En el corazón de las tensiones legales y políticas que enfrenta Colombia con los fallos de la Corte Internacional de Justicia (CIJ), se encuentran ecos prolongados de promesas no cumplidas y una soberanía proclamada que raramente se materializa en justicia para los más afectados. Desde las decisiones defensivas de la administración de Álvaro Uribe hasta los esfuerzos diplomáticos de Juan Manuel Santos, hemos observado una evolución en el enfoque gubernamental hacia los mandatos internacionales. Sin embargo, con la llegada de Gustavo Petro, nos enfrentamos a una nueva realidad: su gobierno promete mucho pero ha entregado poco, especialmente a las comunidades en las periferias de nuestro país que siguen relegadas y olvidadas. Teniendo en claro su consigna de campaña de cumplimiento del fallo, y su grito a viva voz de unir el pueblo raizal con la costa de la mosquitia, lo cual no se visualiza ni se ve horizonte programático.

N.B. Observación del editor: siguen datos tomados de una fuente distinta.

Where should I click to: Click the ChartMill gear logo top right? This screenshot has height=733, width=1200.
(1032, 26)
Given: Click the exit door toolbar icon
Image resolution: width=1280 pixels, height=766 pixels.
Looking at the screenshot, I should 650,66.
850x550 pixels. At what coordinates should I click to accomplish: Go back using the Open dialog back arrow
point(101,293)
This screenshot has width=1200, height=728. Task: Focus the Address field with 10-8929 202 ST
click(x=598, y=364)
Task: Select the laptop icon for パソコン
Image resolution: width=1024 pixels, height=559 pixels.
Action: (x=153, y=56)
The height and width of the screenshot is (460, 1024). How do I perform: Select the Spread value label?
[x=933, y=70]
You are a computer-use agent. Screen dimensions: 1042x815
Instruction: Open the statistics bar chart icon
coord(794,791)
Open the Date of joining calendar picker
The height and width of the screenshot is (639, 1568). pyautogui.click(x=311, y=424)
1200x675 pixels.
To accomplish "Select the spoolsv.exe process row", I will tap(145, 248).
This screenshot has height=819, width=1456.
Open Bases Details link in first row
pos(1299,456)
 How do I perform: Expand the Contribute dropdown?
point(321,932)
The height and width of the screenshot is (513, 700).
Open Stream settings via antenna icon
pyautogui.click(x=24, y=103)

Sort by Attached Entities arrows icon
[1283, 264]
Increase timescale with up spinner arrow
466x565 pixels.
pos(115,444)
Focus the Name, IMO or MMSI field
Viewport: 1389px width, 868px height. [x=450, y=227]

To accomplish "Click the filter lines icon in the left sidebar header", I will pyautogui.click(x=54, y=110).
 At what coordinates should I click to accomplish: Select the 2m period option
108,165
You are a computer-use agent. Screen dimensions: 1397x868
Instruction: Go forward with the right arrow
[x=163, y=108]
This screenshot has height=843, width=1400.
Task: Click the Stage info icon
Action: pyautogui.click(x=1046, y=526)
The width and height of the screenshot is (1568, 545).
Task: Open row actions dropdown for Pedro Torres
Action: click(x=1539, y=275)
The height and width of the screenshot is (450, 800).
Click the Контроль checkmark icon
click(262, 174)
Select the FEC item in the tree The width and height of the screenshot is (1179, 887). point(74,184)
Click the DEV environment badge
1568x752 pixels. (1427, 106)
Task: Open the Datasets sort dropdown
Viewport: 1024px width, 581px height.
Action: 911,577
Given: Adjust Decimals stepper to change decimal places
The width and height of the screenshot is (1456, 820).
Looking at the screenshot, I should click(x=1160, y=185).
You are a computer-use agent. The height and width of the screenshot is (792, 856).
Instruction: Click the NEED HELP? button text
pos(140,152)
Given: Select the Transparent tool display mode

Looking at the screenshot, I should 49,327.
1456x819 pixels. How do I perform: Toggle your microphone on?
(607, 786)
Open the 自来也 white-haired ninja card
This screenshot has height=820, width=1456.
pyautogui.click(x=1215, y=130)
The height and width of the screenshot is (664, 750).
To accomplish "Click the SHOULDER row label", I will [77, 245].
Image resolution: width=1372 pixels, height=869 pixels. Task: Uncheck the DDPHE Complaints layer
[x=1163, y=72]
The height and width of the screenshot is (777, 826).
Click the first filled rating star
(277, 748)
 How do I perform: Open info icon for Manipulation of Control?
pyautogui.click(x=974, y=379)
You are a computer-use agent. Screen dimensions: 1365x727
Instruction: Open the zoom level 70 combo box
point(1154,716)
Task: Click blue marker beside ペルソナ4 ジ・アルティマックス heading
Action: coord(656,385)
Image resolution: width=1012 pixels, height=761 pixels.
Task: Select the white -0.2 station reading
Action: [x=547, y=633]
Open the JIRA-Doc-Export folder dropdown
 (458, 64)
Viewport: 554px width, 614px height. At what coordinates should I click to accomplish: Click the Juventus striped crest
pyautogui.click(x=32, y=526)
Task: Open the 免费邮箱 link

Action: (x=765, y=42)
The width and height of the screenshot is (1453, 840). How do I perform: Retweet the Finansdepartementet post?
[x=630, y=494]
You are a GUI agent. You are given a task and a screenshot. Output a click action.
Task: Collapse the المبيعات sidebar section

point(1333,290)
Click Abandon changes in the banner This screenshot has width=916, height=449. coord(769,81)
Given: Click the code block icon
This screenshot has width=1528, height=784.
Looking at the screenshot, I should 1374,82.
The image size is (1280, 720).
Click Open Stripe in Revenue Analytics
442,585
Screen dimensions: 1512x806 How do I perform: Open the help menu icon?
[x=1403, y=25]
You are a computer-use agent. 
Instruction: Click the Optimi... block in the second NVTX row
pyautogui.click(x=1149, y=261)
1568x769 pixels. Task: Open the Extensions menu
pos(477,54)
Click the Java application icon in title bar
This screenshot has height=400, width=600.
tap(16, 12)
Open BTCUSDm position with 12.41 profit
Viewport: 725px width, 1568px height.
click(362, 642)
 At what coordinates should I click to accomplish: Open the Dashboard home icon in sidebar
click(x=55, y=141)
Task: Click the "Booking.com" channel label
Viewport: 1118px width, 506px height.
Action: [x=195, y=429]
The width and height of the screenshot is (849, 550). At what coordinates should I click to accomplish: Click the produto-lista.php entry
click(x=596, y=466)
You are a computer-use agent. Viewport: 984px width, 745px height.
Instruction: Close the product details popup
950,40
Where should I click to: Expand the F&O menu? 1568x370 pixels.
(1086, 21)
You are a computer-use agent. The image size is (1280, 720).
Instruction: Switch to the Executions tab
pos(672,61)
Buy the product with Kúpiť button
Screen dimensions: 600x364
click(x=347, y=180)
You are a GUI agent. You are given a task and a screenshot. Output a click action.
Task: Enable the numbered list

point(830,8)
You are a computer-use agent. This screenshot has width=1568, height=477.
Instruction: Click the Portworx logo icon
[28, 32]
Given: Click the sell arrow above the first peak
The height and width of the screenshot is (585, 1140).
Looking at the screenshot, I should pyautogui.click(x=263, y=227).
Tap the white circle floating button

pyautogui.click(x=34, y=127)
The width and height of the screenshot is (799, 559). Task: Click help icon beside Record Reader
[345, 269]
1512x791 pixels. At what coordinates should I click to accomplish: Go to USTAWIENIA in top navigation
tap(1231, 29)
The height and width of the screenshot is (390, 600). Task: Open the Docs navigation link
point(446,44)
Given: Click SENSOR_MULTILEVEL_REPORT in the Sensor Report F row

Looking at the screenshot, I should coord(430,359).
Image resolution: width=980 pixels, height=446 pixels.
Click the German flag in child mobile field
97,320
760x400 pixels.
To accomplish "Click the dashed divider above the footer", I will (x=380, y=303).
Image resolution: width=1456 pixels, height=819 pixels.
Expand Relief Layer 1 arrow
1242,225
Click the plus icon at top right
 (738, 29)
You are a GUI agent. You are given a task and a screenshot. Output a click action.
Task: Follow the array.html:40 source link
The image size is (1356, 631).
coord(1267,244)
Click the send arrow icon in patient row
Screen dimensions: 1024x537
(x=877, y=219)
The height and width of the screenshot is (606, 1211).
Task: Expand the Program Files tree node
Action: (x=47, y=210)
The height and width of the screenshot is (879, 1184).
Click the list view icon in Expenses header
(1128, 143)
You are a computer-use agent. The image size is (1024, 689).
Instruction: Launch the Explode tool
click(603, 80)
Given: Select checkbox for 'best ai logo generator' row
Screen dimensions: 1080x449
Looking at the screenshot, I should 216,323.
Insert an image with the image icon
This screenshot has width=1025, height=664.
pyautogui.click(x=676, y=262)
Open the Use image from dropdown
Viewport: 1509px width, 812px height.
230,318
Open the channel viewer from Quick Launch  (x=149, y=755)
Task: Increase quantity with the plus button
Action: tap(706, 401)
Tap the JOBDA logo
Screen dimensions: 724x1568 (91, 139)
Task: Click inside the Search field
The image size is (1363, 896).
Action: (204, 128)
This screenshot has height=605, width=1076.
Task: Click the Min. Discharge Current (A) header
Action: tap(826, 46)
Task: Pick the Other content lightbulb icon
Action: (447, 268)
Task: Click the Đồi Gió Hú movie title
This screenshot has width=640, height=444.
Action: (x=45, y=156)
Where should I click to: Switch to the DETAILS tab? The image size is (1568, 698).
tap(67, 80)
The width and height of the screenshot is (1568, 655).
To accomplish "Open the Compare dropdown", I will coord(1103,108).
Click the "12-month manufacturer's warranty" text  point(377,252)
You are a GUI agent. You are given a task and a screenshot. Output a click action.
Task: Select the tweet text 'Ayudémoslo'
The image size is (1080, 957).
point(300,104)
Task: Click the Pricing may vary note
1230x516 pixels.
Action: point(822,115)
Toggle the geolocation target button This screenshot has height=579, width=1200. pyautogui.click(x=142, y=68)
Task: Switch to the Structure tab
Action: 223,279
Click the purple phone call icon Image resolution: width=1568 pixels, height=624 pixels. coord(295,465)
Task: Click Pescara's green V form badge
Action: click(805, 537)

El respeto por el derecho internacional y la implementación efectiva de los fallos de la CIJ no son solo cuestiones de política exterior, sino manifestaciones de cómo un país valora a sus propios ciudadanos. El enfoque actual del gobierno, que muestra una reluctancia palpable para confrontar a Nicaragua y a su líder, Daniel Ortega, revela una falta de voluntad para defender no solo el territorio nacional, sino también los derechos y el bienestar de las comunidades raizales. Estas comunidades han visto cómo sus aguas se convierten en zonas de disputa internacional, mientras sus voces permanecen ahogadas bajo el tumulto de la diplomacia y la inacción, y siguen sumergidas las islas en una alarmante falta de servicios públicos básicos como agua potable, saneamiento y atención médica adecuada.
Nelson Mandela una vez dijo: «To deny people their human rights is to challenge their very humanity.» Este llamado a reconocer y proteger los derechos humanos resuena profundamente con nuestra situación actual, donde la falta de acción desafía la humanidad de nuestras propias comunidades.
Estamos presenciando una desconexión profunda entre las palabras elevadas de nuestros líderes y las realidades sombrías en nuestras fronteras marítimas. ¿Cómo puede ser que aún, a estas alturas, el embajador de Colombia ante Nicaragua no haya pisado las islas afectadas ni movilizado esfuerzos para trabajar junto a los raizales en la defensa de sus derechos ancestrales y en la mejora de sus condiciones de vida básicas?.
Como nación, debemos exigir más que retórica. Debemos exigir acciones que reflejen un verdadero compromiso con la justicia y la equidad. El llamado es claro y debe resonar desde las calles de Bogotá hasta los rincones más remotos de San Andrés y Providencia. No podemos seguir permitiendo que las decisiones tomadas en el centro del país dicten el destino de aquellos en las periferias sin ofrecerles un asiento en la mesa de negociaciones.
Debemos unirnos para asegurar que nuestro gobierno no solo respete las decisiones internacionales, sino que también actúe de manera que proteja y promueva los derechos de todos los colombianos, sin importar su ubicación geográfica o su influencia política.
Este es el momento de ser escuchados, de ser representados, de movilizarnos y de exigir una Colombia que sea verdaderamente justa y soberana. Una Colombia donde los fallos internacionales se implementen no solo en papel, sino en acciones concretas que transformen vidas y mejoren los servicios básicos en cada rincón del país. Porque al final del día, la verdadera medida de nuestra soberanía se encuentra en cómo tratamos a los nuestros, cómo defendemos a los nuestros, cómo elevamos a los nuestros.
Dejemos que este no sea solo un llamado a la reflexión, sino un clamor por la acción. No permitamos que el futuro de nuestras comunidades sea decidido sin su participación activa y consciente. Es necesario exigir y asegurarnos de que Colombia no solo sea respetada internacionalmente, sino también respetuosa con la dignidad humana de su pueblo.